▶ **The problem**:
If a line in the listing includes the word "cell", copy it out.

▶ **Recorded information**:
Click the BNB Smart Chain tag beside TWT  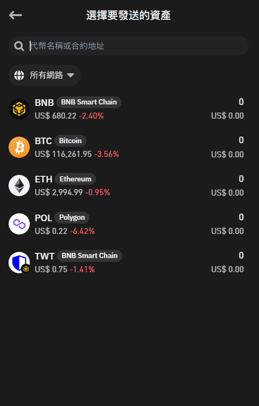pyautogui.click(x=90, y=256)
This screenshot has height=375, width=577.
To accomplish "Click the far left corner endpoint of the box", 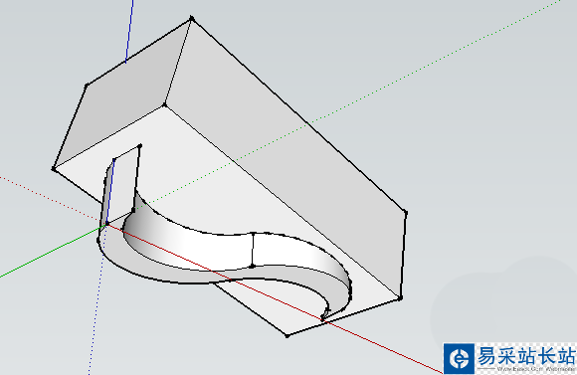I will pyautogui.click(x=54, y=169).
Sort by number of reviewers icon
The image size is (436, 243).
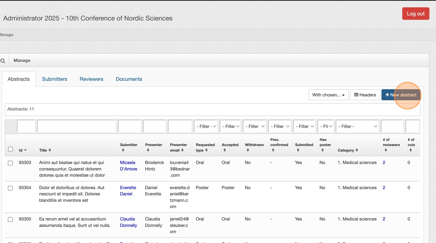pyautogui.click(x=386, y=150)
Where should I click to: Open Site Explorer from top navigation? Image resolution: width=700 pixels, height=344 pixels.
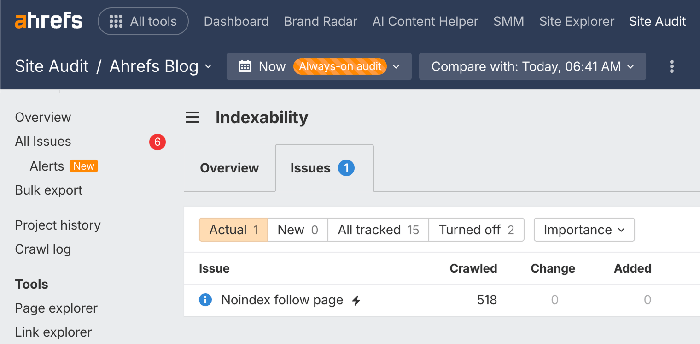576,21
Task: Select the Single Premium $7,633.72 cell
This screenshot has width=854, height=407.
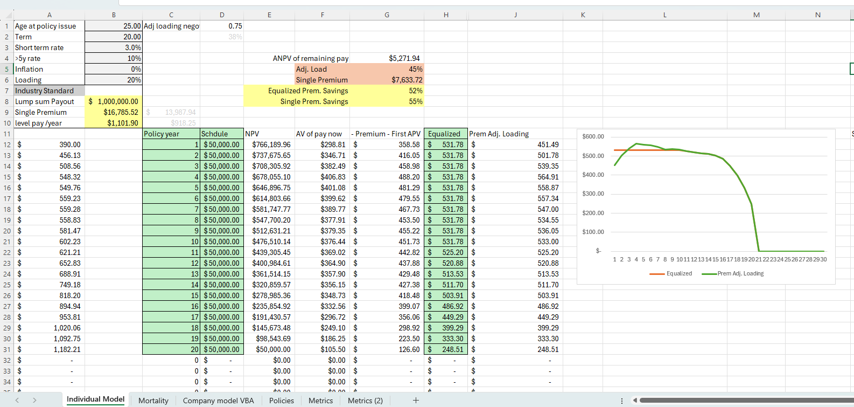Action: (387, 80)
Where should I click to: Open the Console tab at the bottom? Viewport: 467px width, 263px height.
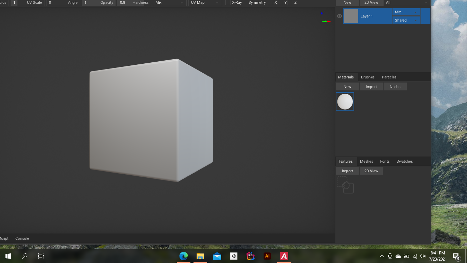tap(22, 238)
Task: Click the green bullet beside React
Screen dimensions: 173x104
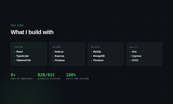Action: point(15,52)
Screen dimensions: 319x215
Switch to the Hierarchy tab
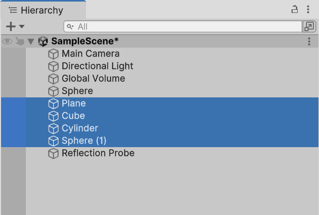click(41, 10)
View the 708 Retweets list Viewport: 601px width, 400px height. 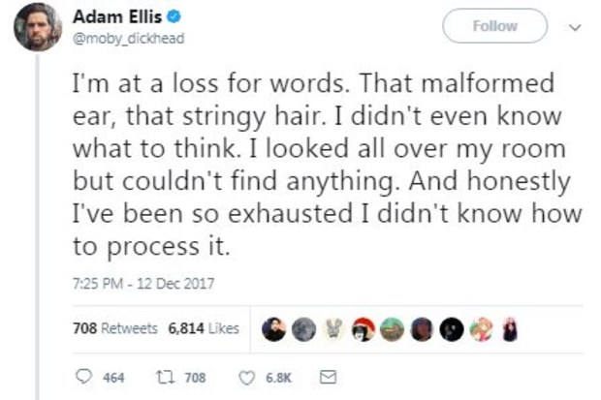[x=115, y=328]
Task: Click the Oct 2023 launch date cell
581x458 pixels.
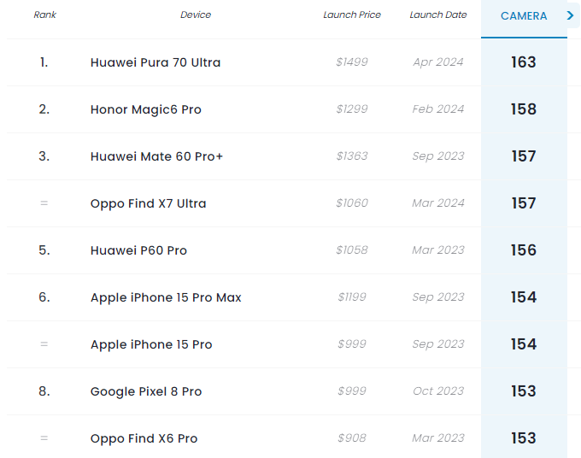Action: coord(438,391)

* * *

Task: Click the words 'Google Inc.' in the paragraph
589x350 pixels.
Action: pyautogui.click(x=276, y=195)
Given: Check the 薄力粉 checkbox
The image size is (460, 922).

▶ **Answer section**:
Task: Select the Single Premium $7,633.72 cell
Task: Click the Oct 2023 launch date cell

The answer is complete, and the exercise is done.